The benefit of building trustworthy executives is that such leaders will drive the organisation to deliver success at the triple bottom-line of results, relationships and reputation, Blakey added.
“In the eighties, it was sufficient to deliver results, and then in the nineties we learnt about emotional intelligence and we added the need for business leaders to deliver results and relationships,” he said
“In the 21st century, we are experiencing that the ambition of executives needs to go even further to embrace the longer term reputation of their own and the company’s brand.
“Hence the need to focus on the triple bottom line of results, relationships and reputation and to use trust as the catalyst for this agenda.”
Recent events at Volkswagen Group have shown how disregarding reputation will undermine results and relationships in a way that would have been hard to envisage fifteen years ago, Blakey pointed out.

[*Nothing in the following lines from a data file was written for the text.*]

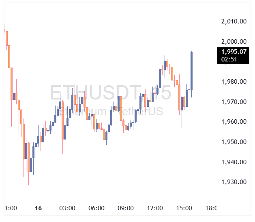This screenshot has width=255, height=222.
Task: Select the latest tall blue candle
Action: click(x=192, y=71)
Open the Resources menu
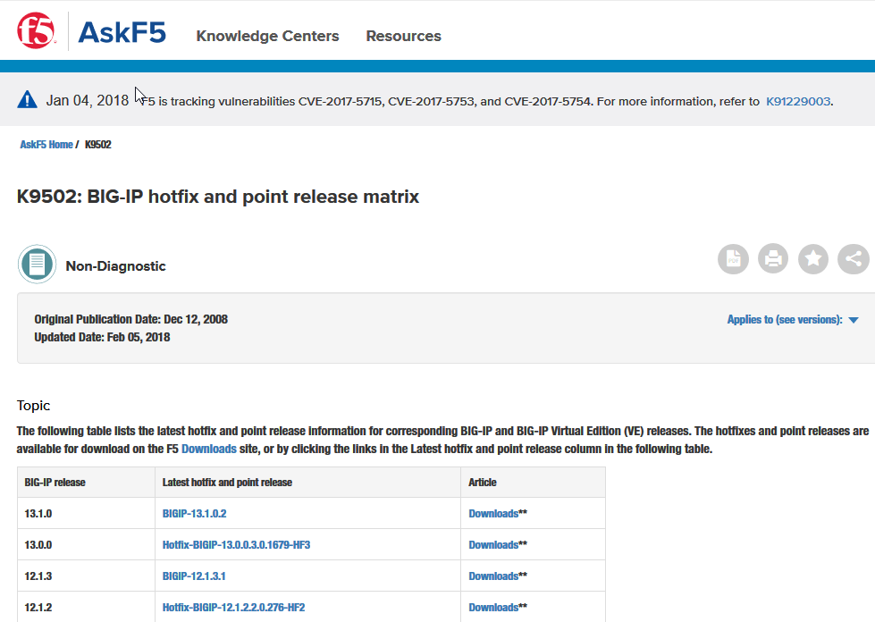 [403, 37]
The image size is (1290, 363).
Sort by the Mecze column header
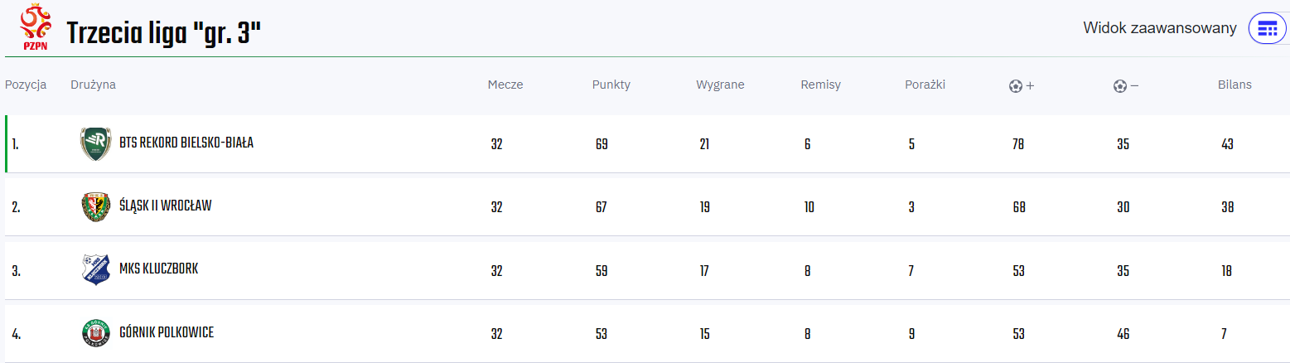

The long term cost to Volkswagen of taking liberties with its reputation and focussing only on short-term results is estimated at $18 billion: “these are numbers that should make us sit up and take notice,” he said.
“This is the new reality of operating in a world where nothing can be hidden.”
“We are experiencing that the ambition of executives needs to go even further to embrace the longer term reputation of their own and the company’s brand”
Blakey said Unilever is a great example of an organisation that is pioneering with shifting the purpose of its business and creating new role models for executive trustworthiness, such as its CEO, Paul Polman.
Blakey explained that Polman worked closely for many years with the company’s global VP of HR, Geoff McDonald, who said there are five levers that need to be addressed in this process:
- leadership development
- structure and governance
- processes, policies and systems
- agreeing an audacious purpose and aligning goals with this purpose
- partnerships and collaboration
“I would add one more challenge – the thorny topic of executive remuneration,” said Blakey.
“For so long as the man or woman in the street perceive the distribution of pay between CEOs and their staff to be fundamentally unfair, then this will limit the degree to which they will trust executive leaders.”
Blakey explained that habit number seven of the nine habits of trustworthiness is “choosing to be brave”, and he said this means choosing to be morally brave to put the interests of others ahead of your own.
“Executives who master this habit will have the courage to subordinate their own personal financial rewards to the wider trustworthiness of the organisation,” he said.
“For this reason, I firmly believe we will see more corporate CEOs volunteering to take pay cuts and ‘give away’ bonuses in the coming years.
“This is the coming sea change in organisational life.”
Its advent will reawaken the basic humanity of these corporations, according to Blakey.
This is “a humanity that was outsourced in the ‘machine-age’ yet in the ‘social age’ will miraculously reappear” and against this backdrop, he said it is “truly an exciting time to be an HR leader”.